→ **STATED GOAL**: Count the lines in the items below that contain the string "printer", treating uppercase and lowercase as different, and give only the number.

(Items from a data source)
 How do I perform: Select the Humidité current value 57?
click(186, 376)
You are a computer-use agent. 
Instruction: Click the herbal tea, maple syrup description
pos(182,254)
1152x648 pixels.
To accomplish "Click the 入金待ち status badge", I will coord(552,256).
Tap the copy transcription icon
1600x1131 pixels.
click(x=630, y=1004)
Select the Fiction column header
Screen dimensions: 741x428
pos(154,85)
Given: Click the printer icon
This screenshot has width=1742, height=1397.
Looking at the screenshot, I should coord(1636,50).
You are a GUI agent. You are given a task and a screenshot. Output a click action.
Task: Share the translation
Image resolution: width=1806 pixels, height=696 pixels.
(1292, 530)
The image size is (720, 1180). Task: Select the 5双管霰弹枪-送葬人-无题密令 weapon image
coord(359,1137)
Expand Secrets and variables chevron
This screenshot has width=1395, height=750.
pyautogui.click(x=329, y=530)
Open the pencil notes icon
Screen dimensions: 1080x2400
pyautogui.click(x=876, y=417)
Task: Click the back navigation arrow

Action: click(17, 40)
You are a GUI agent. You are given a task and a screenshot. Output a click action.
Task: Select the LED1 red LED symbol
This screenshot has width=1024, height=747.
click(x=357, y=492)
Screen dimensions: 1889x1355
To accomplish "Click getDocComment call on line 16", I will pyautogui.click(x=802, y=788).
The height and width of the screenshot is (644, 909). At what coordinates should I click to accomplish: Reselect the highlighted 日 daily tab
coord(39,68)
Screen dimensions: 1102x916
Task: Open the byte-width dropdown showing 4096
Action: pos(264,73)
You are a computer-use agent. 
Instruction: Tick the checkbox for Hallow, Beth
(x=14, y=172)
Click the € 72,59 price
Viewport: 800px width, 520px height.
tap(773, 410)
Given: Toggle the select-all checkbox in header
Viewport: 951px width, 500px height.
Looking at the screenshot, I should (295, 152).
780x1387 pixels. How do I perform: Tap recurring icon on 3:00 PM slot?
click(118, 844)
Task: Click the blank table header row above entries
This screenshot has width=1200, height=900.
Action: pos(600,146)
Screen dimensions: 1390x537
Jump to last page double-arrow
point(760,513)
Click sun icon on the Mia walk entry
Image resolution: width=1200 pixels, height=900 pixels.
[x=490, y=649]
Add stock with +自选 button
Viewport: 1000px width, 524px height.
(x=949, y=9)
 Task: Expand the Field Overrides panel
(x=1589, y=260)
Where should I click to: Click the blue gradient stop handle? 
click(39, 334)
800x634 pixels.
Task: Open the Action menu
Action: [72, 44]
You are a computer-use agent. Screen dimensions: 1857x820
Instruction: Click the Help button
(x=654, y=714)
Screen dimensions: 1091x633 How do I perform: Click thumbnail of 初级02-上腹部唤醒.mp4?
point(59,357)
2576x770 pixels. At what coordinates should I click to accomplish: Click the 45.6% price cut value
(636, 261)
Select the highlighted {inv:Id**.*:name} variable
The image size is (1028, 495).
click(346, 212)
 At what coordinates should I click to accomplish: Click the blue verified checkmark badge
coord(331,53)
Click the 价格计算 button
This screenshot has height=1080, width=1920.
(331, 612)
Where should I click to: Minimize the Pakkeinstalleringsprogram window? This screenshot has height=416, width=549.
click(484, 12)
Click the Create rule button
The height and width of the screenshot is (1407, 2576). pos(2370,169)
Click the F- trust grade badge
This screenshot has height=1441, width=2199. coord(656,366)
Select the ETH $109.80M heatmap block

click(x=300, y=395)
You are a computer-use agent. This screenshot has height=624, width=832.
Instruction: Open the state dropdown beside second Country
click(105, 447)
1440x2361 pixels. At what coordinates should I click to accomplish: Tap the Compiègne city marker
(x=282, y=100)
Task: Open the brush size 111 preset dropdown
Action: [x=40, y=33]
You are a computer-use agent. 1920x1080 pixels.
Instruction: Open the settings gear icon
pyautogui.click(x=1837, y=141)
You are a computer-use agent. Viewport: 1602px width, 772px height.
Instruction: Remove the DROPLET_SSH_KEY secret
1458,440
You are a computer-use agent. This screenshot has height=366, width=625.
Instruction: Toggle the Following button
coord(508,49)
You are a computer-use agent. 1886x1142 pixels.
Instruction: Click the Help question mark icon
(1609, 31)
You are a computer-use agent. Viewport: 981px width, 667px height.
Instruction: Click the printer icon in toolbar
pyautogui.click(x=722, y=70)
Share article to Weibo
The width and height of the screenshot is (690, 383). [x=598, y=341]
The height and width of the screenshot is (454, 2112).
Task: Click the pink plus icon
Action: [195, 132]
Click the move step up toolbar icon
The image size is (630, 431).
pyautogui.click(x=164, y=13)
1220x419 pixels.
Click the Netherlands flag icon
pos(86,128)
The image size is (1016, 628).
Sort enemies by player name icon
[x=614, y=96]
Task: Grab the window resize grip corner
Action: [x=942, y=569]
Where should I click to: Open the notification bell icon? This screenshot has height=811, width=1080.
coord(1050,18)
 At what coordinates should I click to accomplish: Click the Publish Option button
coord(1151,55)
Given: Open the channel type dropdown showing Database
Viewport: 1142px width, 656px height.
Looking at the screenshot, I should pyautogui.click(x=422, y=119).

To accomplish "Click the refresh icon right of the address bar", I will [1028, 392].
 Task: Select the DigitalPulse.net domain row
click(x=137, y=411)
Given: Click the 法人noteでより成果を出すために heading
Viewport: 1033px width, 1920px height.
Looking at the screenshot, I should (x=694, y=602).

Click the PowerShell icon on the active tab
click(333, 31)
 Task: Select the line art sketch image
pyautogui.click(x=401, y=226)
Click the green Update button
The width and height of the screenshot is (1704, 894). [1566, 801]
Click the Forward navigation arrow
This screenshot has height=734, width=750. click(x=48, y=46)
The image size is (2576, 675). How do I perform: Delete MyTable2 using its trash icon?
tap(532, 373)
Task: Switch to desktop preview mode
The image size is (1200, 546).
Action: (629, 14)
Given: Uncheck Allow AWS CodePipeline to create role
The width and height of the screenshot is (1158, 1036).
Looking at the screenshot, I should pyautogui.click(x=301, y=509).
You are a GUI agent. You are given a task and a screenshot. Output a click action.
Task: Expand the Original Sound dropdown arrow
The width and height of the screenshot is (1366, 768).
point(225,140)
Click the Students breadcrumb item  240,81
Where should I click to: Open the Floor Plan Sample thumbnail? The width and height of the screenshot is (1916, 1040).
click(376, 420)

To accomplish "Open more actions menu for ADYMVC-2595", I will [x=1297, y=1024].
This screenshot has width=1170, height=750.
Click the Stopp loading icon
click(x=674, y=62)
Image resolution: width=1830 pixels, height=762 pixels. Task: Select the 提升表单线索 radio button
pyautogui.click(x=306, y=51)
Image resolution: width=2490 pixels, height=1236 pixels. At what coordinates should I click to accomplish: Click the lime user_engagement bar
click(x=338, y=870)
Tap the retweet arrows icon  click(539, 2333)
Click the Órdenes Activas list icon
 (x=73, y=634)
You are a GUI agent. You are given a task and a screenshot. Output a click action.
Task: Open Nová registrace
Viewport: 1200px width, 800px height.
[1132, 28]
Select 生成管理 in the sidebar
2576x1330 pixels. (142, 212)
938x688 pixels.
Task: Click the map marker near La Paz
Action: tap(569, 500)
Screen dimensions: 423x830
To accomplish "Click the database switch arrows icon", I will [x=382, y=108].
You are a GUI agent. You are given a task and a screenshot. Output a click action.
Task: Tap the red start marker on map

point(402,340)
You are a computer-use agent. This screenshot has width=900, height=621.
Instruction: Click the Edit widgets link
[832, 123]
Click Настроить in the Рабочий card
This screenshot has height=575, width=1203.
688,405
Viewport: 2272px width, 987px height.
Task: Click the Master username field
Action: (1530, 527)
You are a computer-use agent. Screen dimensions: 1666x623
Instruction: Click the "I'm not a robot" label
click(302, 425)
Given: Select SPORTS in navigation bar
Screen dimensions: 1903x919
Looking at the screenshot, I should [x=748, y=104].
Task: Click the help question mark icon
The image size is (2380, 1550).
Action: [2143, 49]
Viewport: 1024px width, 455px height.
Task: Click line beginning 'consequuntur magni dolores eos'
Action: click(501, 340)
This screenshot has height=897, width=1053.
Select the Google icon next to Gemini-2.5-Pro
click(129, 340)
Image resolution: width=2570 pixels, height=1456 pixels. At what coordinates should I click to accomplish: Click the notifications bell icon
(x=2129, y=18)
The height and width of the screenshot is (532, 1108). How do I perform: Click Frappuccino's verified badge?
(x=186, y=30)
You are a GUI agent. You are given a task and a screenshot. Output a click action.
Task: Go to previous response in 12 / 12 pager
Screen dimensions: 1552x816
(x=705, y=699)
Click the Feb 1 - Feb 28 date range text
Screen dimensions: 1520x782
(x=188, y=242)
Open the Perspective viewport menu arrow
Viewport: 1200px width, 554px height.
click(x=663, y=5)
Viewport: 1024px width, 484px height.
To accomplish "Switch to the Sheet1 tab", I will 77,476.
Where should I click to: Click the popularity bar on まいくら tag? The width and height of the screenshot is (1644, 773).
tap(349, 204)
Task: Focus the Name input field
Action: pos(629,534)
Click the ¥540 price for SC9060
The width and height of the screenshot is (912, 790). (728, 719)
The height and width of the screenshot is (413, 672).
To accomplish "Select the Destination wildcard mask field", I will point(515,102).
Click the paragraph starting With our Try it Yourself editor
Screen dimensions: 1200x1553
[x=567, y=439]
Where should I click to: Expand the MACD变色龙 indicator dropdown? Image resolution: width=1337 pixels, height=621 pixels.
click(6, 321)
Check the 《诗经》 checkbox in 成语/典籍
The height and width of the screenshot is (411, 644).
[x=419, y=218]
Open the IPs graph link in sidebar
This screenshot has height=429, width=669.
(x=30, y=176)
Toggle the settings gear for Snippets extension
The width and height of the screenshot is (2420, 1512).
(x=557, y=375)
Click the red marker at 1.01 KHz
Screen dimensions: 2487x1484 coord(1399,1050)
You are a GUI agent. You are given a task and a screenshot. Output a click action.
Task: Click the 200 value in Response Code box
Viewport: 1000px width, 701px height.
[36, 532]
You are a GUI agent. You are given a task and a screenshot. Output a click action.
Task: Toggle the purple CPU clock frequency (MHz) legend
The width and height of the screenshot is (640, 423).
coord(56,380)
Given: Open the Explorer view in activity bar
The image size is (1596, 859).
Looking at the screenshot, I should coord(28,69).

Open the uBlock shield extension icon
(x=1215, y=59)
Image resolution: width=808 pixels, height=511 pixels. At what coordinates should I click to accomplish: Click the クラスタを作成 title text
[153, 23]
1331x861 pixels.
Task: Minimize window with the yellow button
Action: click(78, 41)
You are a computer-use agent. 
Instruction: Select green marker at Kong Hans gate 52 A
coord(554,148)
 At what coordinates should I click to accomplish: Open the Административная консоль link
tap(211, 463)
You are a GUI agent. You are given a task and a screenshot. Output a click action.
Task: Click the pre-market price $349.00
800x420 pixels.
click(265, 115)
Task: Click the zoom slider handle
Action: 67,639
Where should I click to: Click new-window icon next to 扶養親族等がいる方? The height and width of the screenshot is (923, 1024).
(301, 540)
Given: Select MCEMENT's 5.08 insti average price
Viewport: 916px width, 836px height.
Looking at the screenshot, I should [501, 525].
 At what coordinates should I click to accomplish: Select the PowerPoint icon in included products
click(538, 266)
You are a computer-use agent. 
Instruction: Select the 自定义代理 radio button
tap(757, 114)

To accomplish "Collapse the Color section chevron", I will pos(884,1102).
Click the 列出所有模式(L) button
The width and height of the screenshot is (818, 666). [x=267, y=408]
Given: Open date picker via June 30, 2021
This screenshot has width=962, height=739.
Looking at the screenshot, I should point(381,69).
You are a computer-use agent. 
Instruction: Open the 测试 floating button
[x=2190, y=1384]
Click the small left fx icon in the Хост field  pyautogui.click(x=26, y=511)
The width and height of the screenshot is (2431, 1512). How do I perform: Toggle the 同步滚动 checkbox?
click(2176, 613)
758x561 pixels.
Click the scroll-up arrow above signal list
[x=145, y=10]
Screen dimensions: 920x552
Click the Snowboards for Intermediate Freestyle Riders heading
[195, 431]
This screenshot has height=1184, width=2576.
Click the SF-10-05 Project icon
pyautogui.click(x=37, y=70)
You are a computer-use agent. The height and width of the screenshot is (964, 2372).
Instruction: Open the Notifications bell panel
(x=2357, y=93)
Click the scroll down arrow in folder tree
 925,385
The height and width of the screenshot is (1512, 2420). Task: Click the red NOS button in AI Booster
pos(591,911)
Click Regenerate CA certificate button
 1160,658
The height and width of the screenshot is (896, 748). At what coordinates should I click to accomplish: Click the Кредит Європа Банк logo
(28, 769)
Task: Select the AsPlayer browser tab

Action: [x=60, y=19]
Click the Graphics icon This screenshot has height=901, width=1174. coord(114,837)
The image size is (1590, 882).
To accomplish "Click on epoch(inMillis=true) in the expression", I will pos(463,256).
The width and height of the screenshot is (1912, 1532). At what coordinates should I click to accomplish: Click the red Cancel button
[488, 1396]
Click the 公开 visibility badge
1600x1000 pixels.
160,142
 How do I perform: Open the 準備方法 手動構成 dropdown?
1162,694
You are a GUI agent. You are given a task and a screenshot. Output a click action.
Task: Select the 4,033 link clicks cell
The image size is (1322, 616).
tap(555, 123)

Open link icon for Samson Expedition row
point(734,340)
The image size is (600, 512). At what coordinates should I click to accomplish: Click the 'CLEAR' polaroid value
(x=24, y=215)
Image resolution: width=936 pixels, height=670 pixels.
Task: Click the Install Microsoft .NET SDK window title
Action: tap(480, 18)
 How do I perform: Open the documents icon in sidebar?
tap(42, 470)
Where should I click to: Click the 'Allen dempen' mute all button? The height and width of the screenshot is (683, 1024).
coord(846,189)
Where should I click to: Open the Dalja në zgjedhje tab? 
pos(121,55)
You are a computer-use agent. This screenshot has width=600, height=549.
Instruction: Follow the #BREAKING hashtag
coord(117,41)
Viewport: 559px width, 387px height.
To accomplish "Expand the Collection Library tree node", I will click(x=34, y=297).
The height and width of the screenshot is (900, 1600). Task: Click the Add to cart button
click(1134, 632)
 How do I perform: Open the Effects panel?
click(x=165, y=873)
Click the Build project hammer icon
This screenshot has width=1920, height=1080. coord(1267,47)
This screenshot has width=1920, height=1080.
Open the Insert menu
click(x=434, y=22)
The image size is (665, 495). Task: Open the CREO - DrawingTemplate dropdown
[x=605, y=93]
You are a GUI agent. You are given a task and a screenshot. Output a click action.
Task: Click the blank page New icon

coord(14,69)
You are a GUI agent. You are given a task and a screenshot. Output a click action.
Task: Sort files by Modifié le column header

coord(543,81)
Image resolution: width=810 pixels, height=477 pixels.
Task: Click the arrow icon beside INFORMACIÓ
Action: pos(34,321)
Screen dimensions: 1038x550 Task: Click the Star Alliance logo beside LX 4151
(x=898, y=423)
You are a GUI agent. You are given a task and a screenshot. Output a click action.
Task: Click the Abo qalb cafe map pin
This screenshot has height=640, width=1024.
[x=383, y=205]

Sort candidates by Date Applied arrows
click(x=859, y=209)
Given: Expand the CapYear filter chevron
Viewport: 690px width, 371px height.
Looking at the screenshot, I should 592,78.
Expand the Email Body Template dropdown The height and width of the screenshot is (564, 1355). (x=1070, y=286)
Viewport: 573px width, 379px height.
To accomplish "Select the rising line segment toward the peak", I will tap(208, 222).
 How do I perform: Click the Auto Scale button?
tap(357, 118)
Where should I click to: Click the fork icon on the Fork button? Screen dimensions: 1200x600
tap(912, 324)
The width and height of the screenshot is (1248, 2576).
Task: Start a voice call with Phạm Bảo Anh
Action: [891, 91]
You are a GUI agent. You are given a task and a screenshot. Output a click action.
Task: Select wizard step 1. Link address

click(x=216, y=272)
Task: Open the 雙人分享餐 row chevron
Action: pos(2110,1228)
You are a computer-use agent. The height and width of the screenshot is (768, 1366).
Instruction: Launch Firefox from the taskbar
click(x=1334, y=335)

→ **ANSWER TO THE EXERCISE**: 2